Now and Then: Mixing and Matching Historical Eras

Michael Diaz-Griffith, executive director of the Design Leadership Network and author of The New Antiquarians says that where American antiques are concerned, 2023 was “like the tidal wave at the end of Deep Impact, and we are all Téa Leoni: subsumed.” This is as much a reflection of shifting taste as it is the result of exciting new scholarship in design history. “The most important trend in Americana doesn’t relate directly to aesthetics,” he tells AD PRO, “it’s our evolving understanding of the category itself. American material culture was (and is) made by craftspeople of color, women and girls, Native Americans, immigrants, and others who have traditionally been marginalized in the pages of history, and our shift in focus from the parlor to the workshop is resulting in a new understanding of who Americana was by and for: all of us.”

That history includes a somewhat avant garde approach to mixing pieces of Americana into modern interiors. “I’m particularly excited by the way patrons of collectible design—including hard-line modernists—are beginning to appreciate the more minimal, formalist expressions of American design,” he adds. “There is a precedent for this: In the early 20th century, modern artists and their avant-garde patrons practically invented the market for Americana as we know it today.
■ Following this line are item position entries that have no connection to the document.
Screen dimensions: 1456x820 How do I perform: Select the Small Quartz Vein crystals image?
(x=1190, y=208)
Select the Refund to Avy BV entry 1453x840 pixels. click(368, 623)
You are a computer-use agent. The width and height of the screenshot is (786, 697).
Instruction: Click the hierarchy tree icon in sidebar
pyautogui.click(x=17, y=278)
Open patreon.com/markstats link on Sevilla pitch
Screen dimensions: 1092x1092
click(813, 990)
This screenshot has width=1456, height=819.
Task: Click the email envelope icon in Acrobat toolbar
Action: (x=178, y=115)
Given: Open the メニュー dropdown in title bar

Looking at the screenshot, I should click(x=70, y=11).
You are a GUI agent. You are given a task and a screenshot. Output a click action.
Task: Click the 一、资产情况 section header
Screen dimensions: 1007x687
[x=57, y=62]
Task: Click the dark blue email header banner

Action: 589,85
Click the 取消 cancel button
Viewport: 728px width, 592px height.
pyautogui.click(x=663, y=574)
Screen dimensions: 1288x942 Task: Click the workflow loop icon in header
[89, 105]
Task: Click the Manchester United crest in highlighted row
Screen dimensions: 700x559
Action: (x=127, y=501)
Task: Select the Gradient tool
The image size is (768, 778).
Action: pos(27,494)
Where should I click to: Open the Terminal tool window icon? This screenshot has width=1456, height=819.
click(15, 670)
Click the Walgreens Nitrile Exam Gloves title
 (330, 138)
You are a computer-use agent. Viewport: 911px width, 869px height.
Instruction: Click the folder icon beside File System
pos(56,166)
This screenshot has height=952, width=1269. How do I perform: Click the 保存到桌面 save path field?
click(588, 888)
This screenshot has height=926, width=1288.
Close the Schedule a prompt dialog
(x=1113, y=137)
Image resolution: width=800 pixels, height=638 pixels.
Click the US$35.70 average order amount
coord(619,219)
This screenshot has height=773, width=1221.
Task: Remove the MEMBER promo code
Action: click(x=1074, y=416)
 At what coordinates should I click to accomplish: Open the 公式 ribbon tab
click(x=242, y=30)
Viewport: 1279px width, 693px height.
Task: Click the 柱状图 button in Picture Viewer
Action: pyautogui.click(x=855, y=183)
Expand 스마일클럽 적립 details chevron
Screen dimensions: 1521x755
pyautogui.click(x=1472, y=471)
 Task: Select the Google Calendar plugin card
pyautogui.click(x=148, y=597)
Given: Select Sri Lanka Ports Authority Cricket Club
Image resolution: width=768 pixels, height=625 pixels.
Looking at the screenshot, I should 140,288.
They saw a parallel between modern art and the bold, graphic use of line in American fine and decorative arts. When viewed through a social lens, Americana feels just as fresh. The Shakers, for example, didn’t have much sex, but they were anything but tame, pushing functionalism toward an ecstatic edge the Bauhaus could only dream of. Who wouldn’t want to own a piece of that radical American history in 2024? Set your auction alerts.”